(Collected data entries)
=== Begin Enclosure ===
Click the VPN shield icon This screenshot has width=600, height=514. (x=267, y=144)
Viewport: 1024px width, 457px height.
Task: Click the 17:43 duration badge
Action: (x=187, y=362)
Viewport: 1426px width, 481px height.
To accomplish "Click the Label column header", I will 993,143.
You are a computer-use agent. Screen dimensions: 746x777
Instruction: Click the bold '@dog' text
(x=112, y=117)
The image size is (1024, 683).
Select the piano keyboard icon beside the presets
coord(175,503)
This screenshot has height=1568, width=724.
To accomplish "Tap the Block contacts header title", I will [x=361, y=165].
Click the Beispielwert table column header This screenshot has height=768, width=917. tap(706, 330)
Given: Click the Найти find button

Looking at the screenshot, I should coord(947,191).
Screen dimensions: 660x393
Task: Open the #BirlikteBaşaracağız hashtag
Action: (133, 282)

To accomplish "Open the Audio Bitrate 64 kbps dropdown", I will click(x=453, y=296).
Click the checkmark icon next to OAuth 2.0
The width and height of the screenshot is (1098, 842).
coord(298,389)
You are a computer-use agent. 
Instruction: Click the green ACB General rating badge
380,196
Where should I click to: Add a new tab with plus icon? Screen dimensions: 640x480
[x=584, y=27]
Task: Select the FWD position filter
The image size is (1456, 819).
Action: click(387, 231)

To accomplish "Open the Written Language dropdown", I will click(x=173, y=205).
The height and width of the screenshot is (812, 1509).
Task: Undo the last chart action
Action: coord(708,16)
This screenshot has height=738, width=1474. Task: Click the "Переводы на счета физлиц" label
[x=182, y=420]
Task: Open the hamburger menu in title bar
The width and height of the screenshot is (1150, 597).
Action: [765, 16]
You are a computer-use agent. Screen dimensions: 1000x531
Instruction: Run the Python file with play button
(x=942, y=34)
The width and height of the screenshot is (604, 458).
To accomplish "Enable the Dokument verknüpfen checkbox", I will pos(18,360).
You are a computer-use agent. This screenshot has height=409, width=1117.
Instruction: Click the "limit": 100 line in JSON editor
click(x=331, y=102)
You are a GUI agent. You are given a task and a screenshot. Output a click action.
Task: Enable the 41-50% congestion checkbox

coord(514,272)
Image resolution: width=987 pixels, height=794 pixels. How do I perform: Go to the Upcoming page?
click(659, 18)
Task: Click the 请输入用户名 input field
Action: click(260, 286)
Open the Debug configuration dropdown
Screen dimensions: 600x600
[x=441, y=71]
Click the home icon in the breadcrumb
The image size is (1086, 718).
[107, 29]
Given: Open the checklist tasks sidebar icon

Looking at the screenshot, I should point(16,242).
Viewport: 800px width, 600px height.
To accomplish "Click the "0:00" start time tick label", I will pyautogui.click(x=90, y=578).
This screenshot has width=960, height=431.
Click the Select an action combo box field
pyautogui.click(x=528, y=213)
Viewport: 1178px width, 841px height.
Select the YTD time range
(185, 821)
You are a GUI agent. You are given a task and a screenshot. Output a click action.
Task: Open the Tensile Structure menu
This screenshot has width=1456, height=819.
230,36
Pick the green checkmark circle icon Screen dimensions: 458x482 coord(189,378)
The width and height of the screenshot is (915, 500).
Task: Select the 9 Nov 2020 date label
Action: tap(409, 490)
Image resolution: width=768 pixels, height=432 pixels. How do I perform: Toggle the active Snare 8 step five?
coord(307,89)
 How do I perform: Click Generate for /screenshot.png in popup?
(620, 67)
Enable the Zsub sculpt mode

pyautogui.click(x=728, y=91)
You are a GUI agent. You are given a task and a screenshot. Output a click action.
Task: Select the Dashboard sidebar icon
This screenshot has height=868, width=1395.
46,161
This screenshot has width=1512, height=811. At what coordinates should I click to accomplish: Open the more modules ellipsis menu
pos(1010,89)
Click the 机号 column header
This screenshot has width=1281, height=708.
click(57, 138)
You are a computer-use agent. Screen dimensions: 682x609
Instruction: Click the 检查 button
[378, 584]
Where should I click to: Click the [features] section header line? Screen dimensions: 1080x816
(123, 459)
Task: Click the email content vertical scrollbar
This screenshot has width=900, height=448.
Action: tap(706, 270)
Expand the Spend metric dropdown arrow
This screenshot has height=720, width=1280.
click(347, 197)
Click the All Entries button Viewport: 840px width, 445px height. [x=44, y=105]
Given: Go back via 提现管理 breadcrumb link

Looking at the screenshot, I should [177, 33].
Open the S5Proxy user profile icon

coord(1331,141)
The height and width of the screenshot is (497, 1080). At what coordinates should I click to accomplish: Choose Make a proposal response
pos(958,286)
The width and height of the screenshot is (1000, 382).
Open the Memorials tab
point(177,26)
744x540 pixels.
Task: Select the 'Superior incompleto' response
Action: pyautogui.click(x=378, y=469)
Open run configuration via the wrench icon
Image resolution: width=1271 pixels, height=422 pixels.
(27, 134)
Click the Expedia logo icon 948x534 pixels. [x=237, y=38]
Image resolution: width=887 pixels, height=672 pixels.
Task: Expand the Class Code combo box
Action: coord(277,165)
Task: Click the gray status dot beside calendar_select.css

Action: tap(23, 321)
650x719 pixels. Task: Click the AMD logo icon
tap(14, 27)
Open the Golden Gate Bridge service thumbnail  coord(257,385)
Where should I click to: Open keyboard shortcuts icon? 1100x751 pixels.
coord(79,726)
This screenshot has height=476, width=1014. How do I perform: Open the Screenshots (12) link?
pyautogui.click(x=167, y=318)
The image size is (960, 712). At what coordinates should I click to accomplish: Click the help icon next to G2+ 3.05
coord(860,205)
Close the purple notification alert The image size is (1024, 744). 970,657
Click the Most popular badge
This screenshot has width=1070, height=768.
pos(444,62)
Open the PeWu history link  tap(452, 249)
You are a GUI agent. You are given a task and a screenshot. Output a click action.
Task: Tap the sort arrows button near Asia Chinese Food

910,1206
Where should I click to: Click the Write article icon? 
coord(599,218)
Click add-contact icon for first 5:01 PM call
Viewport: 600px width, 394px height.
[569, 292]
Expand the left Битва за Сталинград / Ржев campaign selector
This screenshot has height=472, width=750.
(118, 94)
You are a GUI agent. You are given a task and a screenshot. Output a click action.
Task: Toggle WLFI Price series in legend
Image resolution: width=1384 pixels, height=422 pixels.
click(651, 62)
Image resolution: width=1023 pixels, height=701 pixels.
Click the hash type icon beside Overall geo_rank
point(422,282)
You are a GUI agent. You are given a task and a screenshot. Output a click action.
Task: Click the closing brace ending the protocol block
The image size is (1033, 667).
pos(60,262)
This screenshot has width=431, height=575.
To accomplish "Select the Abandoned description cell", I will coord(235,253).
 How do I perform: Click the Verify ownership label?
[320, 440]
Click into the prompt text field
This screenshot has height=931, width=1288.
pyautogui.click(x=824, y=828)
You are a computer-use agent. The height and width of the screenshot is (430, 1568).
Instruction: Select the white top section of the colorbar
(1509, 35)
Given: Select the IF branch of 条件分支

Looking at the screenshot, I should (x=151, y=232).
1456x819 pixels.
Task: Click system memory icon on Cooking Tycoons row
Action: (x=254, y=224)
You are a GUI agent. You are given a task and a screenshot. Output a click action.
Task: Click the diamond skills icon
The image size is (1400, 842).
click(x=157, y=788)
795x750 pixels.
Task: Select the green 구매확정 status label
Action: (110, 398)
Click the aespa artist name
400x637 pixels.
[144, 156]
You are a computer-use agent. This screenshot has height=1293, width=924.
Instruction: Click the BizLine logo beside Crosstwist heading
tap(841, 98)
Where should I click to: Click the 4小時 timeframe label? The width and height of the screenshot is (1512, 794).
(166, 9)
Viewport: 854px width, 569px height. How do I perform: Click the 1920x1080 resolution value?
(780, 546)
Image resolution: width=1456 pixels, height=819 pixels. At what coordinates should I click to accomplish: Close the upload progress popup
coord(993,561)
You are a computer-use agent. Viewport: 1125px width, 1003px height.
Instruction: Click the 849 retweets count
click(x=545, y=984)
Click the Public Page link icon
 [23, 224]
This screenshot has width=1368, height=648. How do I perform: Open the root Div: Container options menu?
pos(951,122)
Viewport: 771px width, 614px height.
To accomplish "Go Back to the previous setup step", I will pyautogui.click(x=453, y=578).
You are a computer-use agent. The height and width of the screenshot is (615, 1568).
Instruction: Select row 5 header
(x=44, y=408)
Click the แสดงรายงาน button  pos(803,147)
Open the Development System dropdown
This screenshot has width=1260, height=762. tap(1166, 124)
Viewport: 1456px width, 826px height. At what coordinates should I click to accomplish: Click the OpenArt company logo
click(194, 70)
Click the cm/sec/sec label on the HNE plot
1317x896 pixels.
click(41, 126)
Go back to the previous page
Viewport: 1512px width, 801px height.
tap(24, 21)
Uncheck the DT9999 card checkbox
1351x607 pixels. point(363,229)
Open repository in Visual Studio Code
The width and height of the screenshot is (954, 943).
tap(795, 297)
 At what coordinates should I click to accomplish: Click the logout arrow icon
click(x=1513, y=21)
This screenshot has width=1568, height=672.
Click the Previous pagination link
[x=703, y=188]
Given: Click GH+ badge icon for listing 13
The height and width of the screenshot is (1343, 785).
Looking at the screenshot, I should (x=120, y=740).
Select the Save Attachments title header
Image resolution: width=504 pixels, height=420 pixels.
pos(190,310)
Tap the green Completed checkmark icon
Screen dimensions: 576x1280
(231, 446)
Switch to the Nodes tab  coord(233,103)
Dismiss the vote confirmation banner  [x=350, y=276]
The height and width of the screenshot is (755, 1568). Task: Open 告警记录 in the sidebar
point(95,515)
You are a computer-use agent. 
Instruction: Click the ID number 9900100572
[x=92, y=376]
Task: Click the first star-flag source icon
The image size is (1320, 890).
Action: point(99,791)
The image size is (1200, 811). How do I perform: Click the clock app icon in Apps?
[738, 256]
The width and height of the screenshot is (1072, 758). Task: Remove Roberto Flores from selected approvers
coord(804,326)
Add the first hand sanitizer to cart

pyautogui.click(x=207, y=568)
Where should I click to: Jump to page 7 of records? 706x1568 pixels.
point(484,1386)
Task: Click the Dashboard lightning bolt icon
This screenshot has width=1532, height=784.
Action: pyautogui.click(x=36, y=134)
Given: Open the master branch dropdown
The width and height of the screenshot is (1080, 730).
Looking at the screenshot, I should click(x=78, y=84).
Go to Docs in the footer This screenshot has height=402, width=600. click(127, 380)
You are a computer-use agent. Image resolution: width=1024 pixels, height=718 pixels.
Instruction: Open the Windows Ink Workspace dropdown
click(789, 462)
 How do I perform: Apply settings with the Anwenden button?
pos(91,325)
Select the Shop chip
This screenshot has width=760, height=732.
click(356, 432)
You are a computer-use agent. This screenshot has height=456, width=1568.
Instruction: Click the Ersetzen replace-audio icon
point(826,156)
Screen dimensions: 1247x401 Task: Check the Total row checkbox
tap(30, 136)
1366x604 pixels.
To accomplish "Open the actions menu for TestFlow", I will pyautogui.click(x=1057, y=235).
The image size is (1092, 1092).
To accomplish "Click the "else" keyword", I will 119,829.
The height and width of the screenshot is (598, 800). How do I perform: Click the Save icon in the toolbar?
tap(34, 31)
=== End Enclosure ===
What the task asks:
Only the lines above starting with the one with "Click the แสดงรายงาน" and going through the one with "You are a computer-use agent. Image" are to be copied, word for word and with both ends kept.

Answer:
Click the แสดงรายงาน button  pos(803,147)
Open the Development System dropdown
This screenshot has width=1260, height=762. tap(1166, 124)
Viewport: 1456px width, 826px height. At what coordinates should I click to accomplish: Click the OpenArt company logo
click(194, 70)
Click the cm/sec/sec label on the HNE plot
1317x896 pixels.
click(41, 126)
Go back to the previous page
Viewport: 1512px width, 801px height.
tap(24, 21)
Uncheck the DT9999 card checkbox
1351x607 pixels. point(363,229)
Open repository in Visual Studio Code
The width and height of the screenshot is (954, 943).
tap(795, 297)
 At what coordinates should I click to accomplish: Click the logout arrow icon
click(x=1513, y=21)
This screenshot has width=1568, height=672.
Click the Previous pagination link
[x=703, y=188]
Given: Click GH+ badge icon for listing 13
The height and width of the screenshot is (1343, 785).
Looking at the screenshot, I should (x=120, y=740).
Select the Save Attachments title header
Image resolution: width=504 pixels, height=420 pixels.
pos(190,310)
Tap the green Completed checkmark icon
Screen dimensions: 576x1280
(231, 446)
Switch to the Nodes tab  coord(233,103)
Dismiss the vote confirmation banner  [x=350, y=276]
The height and width of the screenshot is (755, 1568). Task: Open 告警记录 in the sidebar
point(95,515)
You are a computer-use agent. 
Instruction: Click the ID number 9900100572
[x=92, y=376]
Task: Click the first star-flag source icon
The image size is (1320, 890).
Action: point(99,791)
The image size is (1200, 811). How do I perform: Click the clock app icon in Apps?
[738, 256]
The width and height of the screenshot is (1072, 758). Task: Remove Roberto Flores from selected approvers
coord(804,326)
Add the first hand sanitizer to cart

pyautogui.click(x=207, y=568)
Where should I click to: Jump to page 7 of records? 706x1568 pixels.
point(484,1386)
Task: Click the Dashboard lightning bolt icon
This screenshot has width=1532, height=784.
Action: pyautogui.click(x=36, y=134)
Given: Open the master branch dropdown
The width and height of the screenshot is (1080, 730).
Looking at the screenshot, I should click(x=78, y=84).
Go to Docs in the footer This screenshot has height=402, width=600. click(127, 380)
You are a computer-use agent. Image resolution: width=1024 pixels, height=718 pixels.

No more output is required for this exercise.